The statement said the two leaders had agreed on Putin visiting Turkey but did not provide a date. Erdogan has previously said Putin would come during August.
A Kremlin statement about the call said “readiness was confirmed to return to the Istanbul agreements as soon as the West actually fulfills all the obligations to Russia recorded in them.” It said preparations were continuing for “a possible meeting” of Putin and Erdogan.
Kremlin spokesman Dmitry Peskov on Wednesday evening said the two leaders agreed to “in the nearest future determine exactly” where the meeting will take place and when.
Two civilians were wounded in shelling of the city of Kherson during the night, regional Gov. Oleksandr Prokudin said Wednesday. A summary from Zelenskyy’s office said a doctor was killed and five medical personnel were wounded in an attack on a city hospital in Kherson, but didn’t specify if the attack was on Wednesday or Tuesday.

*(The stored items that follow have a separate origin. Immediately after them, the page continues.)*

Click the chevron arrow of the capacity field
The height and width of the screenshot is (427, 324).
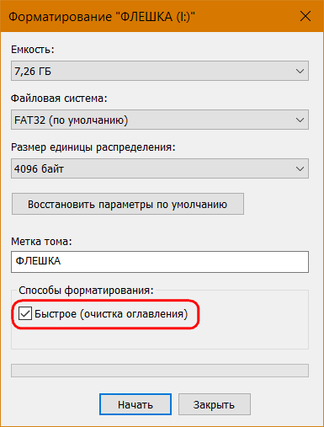coord(300,71)
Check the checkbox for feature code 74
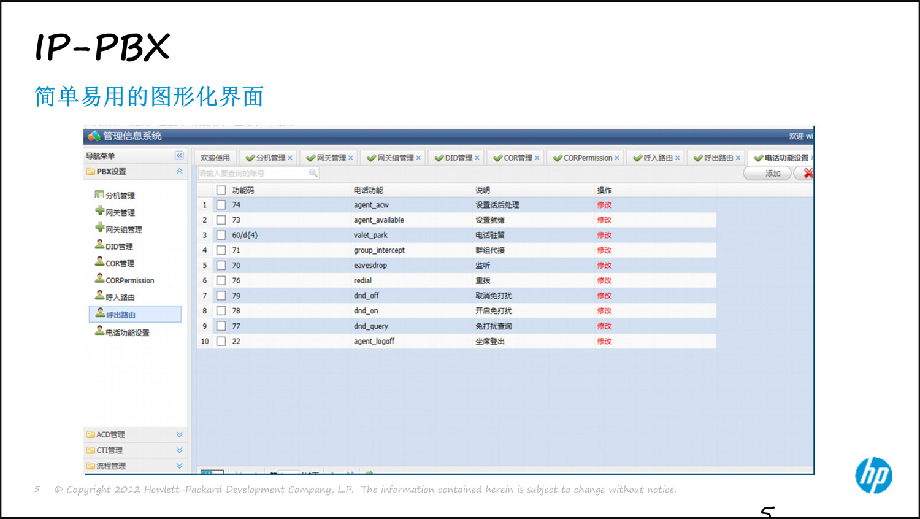920x519 pixels. [x=221, y=205]
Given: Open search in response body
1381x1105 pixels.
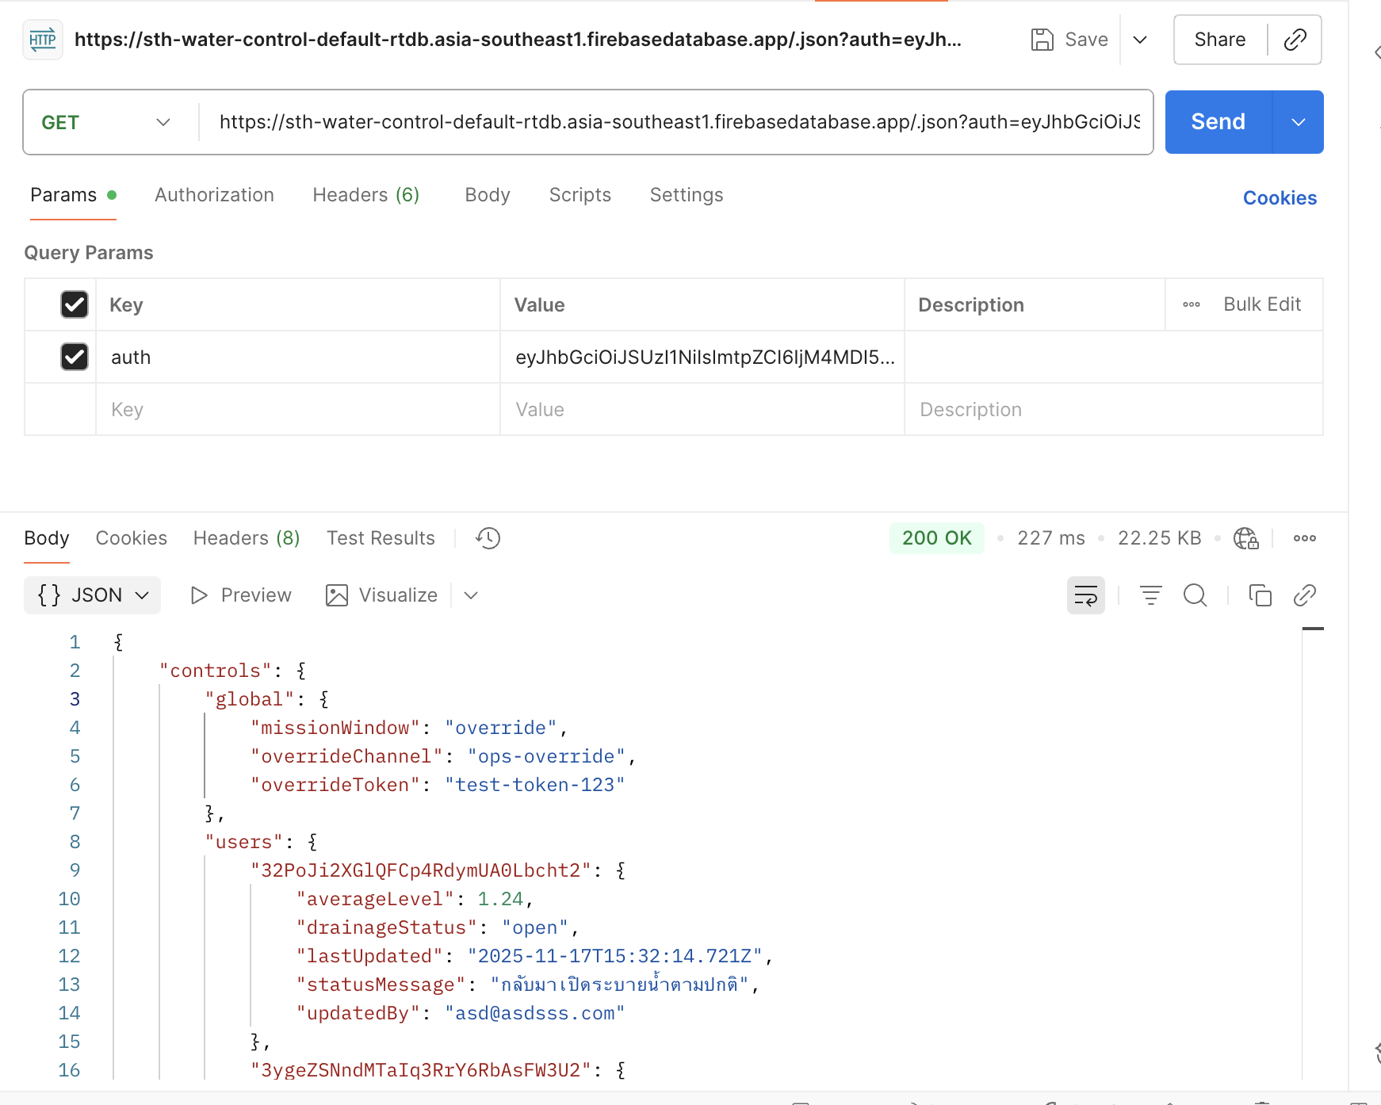Looking at the screenshot, I should [1195, 595].

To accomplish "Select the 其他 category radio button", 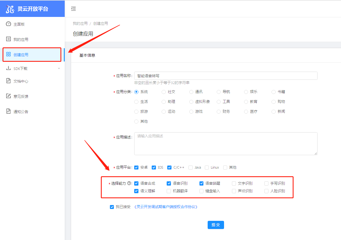I will pyautogui.click(x=136, y=121).
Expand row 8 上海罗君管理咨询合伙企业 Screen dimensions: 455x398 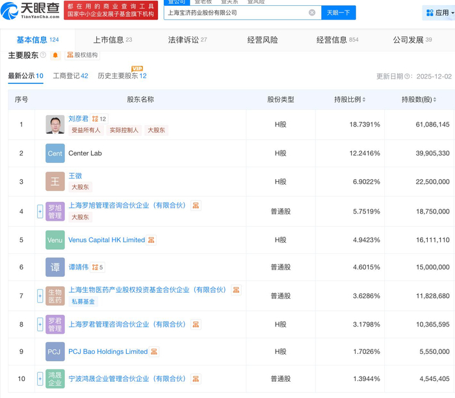coord(40,324)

A 91-year-old woman died in an attack on a village in the Kharkiv region, the presidential office said.
In the eastern region of Donetsk, four people were wounded in Russian shelling over the past day, according to Gov. Pavlo Kyrylenko.
The area around the city of Nikopol, across the river from the Russian-held Zaporizhzhia Nuclear Power Plant, was shelled three times, Gov. Serhiy Lysak said.
Overall in the war, Ukrainian authorities have so far confirmed the deaths of at least 10,749 civilians, and at least 15,599 more have been wounded, Yuri Belousov from Ukraine’s Prosecutor General’s Office said in an interview with Interfax-Ukraine that was released Wednesday.
“We understand that these numbers are the tip of the iceberg. Once we de-occupy our lands, the numbers will grow many times, possibly tens of times. I think in Mariupol alone there will be tens of thousands of deaths,” Belousov, who runs a department for combatting crimes committed during an armed conflict, said.
Associated Press writers Courtney Bonnell in London and Jim Heintz in Tallinn, Estonia, contributed to this report.